Figure 1. Estimates of heritability (h2), common (c2), and individual environmental (e2) effects on outcomes following SARS-CoV-2 infection according to Falconer’s formula.
Influencing factors on symptom burden
Of 20 twins, there were 3 (15%) current smokers, while 17 (85%) were non-smokers. All 3 smokers belonged to 3 different twin pairs. There was no pair of concordant current smokers. A Fisher’s Exact Test was performed for smoking status of twin A and smoking status of twin B and showed no statistically significant relationship within pairs with a p-value (two-sided) of >0.999. The smoking status displayed a negative correlation with symptom burden without statistical significance. Since smoking status is coded as “smoker” with a 1 and “non-smoker” with a 2, this point biserial correlation thus indicates that subjects who currently smoke tend to show a higher symptom burden than non-smokers (Table 4).
Table 4. Correlations between smoking behavior, body-mass-index, vaccination status, time interval (between survey participation and infection), and symptom burden.
The mean BMI of the 10 pairs was 23.6 ± 5.3 kg/m2, while the minimum was 19.2 kg/m2 and the maximum 38.1 kg/m2. The BMI of twin A and twin B and showed a statistically significant positive correlation with each other (Spearman’s ρ = 0.729; p = 0.017). The BMI and current symptom burden correlated slightly positively, but not significantly with each other (Table 4).

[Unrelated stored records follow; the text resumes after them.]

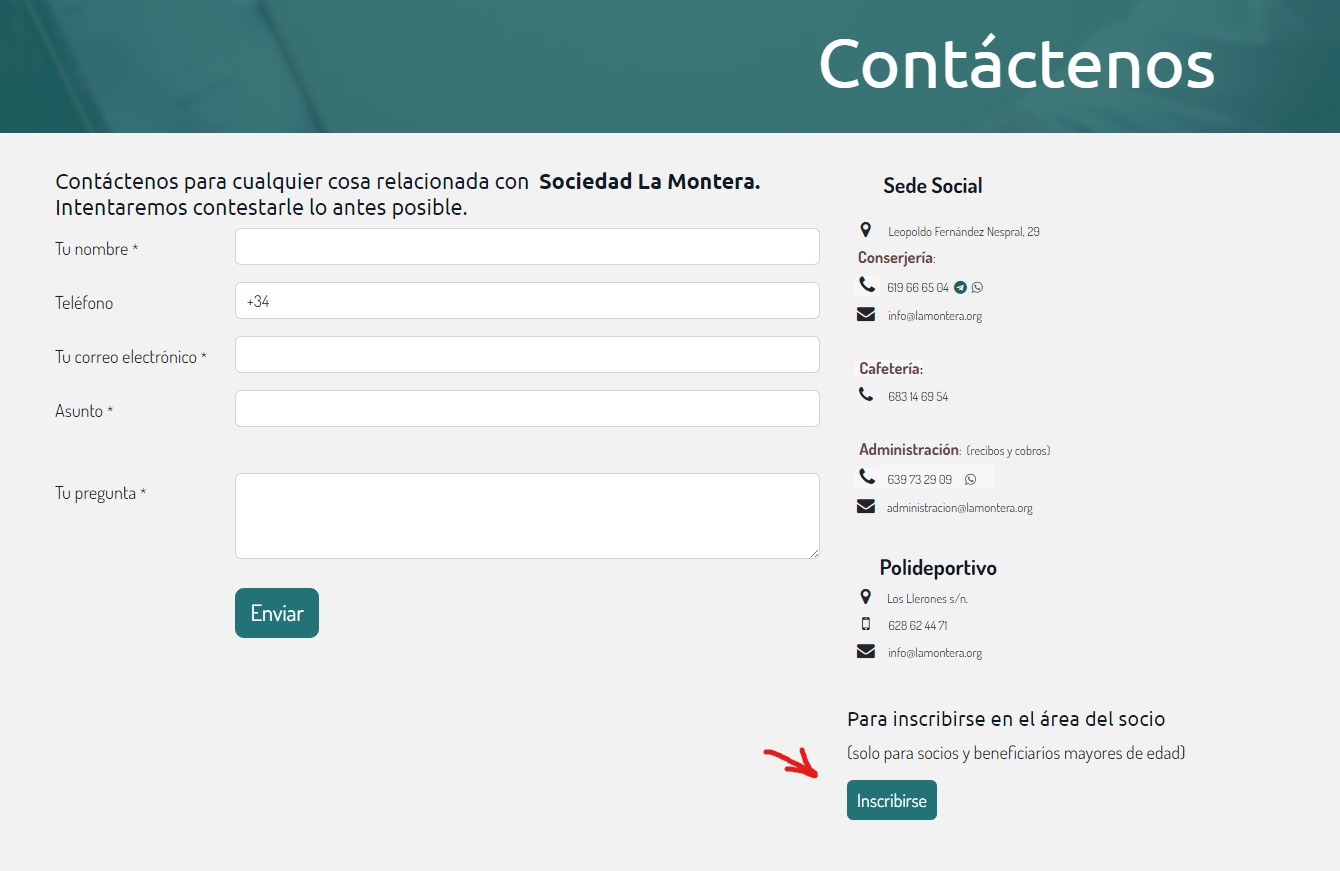Click the Telegram icon beside Conserjería phone
The height and width of the screenshot is (871, 1340).
[960, 287]
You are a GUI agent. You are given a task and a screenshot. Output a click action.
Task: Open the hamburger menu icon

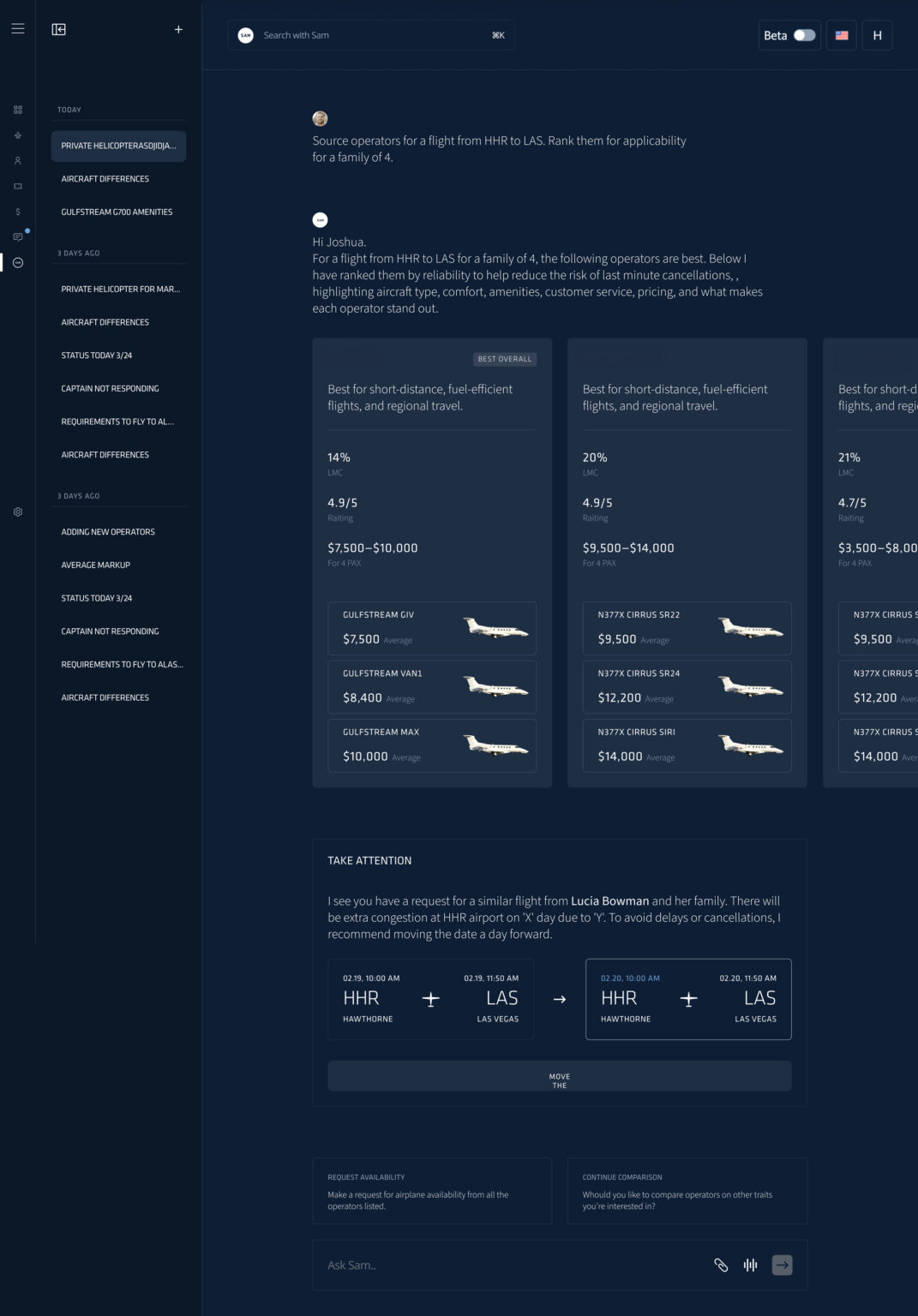pos(17,28)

Regarding vaccination status, of 20 twins, 3 (15%) had not been vaccinated against SARS-CoV-2, 2 (10%) had been vaccinated one time, 2 (10%) had already received two vaccinations, and 13 (65%) twins had been vaccinated three times. Vaccination status of twin A and vaccination status of twin B exhibited a strongly significant positive correlation with each other (Spearman’s ρ = 0.885; p = 0.001). The vaccination status and the currently existing symptom burden correlated statistically significantly positively with each other (Table 4).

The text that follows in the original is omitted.